And here I was thinking every browser should have such powerful tools instead of optimized-for-grandma windows.

insky|11 years ago

There's nothing wrong with optimising for Grandma. The key is to make the most useful features easy to get at, and the more powerful ones discoverable.

The bookmark/history manager could be better. It has no autocomplete/awesomeness in the search. It's actually quite an awkward UI.

It's not keyboard friendly. And their are odd inconsistancies. Should the default behaviour of clicking on a link open it in new tab?

Recent bookmarks and most visited are nice smart bookmark folder, these are useful but hard to reach in that tool. Some bookmark management feels a little like a black box.

At least you can tag bookmarks. Scrolling through a massive list of tags isn't much fun.

riquito|11 years ago

> Like the bookmarks and history manager. There isn't anything particularly wrong with these data-table windows, but I don't really enjoy using them either. In some ways I think they should be at the heart of the browser.

But they are at the heart of the browser. The Awesome Bar use words and tags of your bookmarks to propose you the right url after typing some character in the url bar. In the standard usage you do not need to open the bookmark manager (which is ugly, you're right) to use the bookmarks. It's automatic.
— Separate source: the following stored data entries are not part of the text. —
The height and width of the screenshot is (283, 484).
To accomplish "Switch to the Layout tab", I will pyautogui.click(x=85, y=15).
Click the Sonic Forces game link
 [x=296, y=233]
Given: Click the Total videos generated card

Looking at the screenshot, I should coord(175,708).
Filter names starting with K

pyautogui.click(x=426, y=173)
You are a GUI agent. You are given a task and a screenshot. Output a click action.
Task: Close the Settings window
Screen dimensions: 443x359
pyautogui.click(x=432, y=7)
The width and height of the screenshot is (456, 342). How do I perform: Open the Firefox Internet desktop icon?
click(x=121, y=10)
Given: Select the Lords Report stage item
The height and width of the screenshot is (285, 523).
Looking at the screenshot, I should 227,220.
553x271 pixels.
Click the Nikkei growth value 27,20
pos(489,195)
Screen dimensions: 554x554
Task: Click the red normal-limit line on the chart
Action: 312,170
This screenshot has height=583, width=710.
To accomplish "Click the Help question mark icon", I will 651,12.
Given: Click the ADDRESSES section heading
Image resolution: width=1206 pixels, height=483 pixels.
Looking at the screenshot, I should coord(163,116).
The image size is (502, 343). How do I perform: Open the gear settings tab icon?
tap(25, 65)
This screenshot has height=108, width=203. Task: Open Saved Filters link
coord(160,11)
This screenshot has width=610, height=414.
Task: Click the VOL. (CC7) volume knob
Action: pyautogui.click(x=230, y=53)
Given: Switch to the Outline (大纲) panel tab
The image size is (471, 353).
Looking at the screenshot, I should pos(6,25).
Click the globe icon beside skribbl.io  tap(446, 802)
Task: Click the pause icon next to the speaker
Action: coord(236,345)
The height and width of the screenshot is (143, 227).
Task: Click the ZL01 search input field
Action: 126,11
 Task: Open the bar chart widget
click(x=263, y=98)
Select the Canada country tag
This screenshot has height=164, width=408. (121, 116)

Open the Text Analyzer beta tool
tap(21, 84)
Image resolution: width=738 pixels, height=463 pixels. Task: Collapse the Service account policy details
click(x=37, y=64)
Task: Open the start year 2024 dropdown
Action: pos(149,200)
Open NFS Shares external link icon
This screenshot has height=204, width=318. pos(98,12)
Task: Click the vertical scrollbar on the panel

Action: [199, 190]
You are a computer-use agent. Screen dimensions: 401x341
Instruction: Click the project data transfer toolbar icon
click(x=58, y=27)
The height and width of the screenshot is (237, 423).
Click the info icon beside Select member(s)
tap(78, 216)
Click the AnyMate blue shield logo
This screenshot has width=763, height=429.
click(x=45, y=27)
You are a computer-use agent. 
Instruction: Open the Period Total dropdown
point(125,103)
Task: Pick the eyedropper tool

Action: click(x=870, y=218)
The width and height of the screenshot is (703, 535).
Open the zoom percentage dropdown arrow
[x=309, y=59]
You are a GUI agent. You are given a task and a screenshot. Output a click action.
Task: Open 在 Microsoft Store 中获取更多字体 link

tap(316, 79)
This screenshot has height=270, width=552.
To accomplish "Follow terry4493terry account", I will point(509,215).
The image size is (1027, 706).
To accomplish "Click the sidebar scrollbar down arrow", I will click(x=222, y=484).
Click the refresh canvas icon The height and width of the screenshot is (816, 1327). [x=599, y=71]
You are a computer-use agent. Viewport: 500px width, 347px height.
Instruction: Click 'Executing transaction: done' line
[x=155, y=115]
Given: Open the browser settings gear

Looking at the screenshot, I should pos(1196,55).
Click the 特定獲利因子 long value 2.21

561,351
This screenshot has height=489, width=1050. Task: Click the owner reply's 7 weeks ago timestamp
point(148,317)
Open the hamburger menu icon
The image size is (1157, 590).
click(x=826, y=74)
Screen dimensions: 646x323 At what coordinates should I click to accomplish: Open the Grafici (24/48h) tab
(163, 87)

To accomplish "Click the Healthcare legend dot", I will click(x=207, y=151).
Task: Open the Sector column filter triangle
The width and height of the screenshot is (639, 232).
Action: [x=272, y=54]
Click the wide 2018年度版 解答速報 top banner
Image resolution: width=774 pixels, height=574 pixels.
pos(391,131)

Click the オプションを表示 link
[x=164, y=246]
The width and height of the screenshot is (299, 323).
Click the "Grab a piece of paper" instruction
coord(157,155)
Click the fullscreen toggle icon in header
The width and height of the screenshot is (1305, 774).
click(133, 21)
You need to open the bookmark manager only if you want to know what you looked at at a certain date or do some housekeeping.

insky|11 years ago

Well kind of. I bookmark sites and then bring them back up by focusing on the location bar (CTRL+L), then typing * (to search bookmarks), and typing a few characters to get me to sites that I visit frequently. Which is fine if you use the keyboard and know what you are looking for, and already know that shortcut.